Segment Start: Dataset excerpts
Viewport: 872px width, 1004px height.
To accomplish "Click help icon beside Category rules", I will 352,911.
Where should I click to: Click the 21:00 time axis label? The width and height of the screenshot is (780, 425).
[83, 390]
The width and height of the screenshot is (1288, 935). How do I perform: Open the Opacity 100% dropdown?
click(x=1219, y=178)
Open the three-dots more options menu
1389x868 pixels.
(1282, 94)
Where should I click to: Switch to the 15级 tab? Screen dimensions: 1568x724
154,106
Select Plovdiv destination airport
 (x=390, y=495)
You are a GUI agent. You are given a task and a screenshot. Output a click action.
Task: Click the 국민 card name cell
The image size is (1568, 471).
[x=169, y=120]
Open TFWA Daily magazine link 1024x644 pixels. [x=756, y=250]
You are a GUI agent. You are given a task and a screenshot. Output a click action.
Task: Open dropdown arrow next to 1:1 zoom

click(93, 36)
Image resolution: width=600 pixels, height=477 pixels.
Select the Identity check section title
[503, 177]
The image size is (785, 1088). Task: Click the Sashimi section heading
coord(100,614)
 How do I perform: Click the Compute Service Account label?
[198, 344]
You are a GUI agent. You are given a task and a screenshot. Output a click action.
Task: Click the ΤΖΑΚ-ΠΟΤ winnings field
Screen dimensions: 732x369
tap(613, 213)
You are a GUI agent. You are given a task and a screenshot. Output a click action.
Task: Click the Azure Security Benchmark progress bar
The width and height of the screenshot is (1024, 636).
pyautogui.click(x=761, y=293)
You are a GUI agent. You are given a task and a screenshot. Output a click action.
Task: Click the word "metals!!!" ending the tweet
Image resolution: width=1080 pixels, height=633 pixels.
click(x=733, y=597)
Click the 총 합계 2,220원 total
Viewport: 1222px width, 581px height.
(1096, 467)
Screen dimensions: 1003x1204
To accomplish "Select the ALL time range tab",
Segment End: Dataset excerpts
_Aim of the exercise_
Among the records above, repeat exactly the line with "Select the Identity check section title", the line with "Screen dimensions: 1003x1204", and every line in between, and only those.

_Response_
Select the Identity check section title
[503, 177]
The image size is (785, 1088). Task: Click the Sashimi section heading
coord(100,614)
 How do I perform: Click the Compute Service Account label?
[198, 344]
You are a GUI agent. You are given a task and a screenshot. Output a click action.
Task: Click the ΤΖΑΚ-ΠΟΤ winnings field
Screen dimensions: 732x369
tap(613, 213)
You are a GUI agent. You are given a task and a screenshot. Output a click action.
Task: Click the Azure Security Benchmark progress bar
The width and height of the screenshot is (1024, 636).
pyautogui.click(x=761, y=293)
You are a GUI agent. You are given a task and a screenshot. Output a click action.
Task: Click the word "metals!!!" ending the tweet
Image resolution: width=1080 pixels, height=633 pixels.
click(x=733, y=597)
Click the 총 합계 2,220원 total
Viewport: 1222px width, 581px height.
(1096, 467)
Screen dimensions: 1003x1204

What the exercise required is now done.